O pobre de direita
O pobre de direita Milhões de brasileiros vivem essa mesma trajetória: esmagados pelo cotidiano, isolados socialmente, sem instrumentos para compreender sua situação. Com a destruição dos sindicatos, a decadência da educação crítica e o domínio das igrejas conservadoras e da mídia manipuladora, o sofrimento virou uma questão individual. A revolta perdeu sua dimensão política. O pobre humilhado, sem entender as causas do seu sofrimento, busca culpados ao seu alcance: os negros, os nordestinos, os beneficiários do Bolsa Família, as mulheres, os LGBTQIA+. Ataca seus iguais e idolatra seus opressores.
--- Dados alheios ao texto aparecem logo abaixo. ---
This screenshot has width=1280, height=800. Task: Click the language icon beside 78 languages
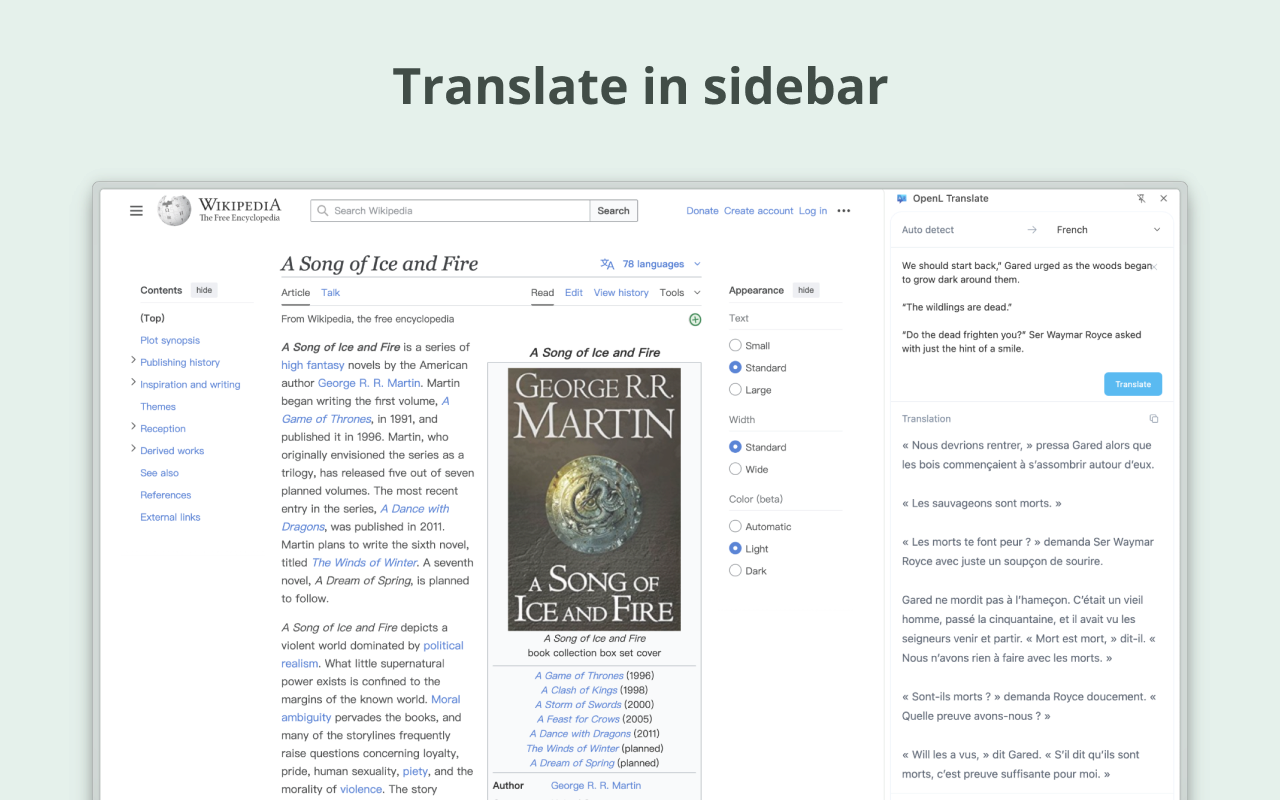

Nasce, assim, o pobre de direita — um bastardo simbólico em busca de vingança.
A humilhação, portanto, é o combustível mais potente da política contemporânea. E a extrema direita sabe explorar isso como ninguém. Promete reconhecimento, pertencimento e dignidade através da violência simbólica contra os “inimigos internos”. A raiva acumulada se torna arma política. Em vez de gerar solidariedade, produz ressentimento. Em vez de consciência de classe, gera ódio. O humilhado não quer justiça — quer deixar de ser invisível, mesmo que para isso precise se tornar carrasco. E é aí que o Coringa deixa de ser ficção: ele está nas ruas, nas urnas, nos discursos de ódio. Ele é o espelho de um país que prefere se destruir a encarar sua ferida mais profunda.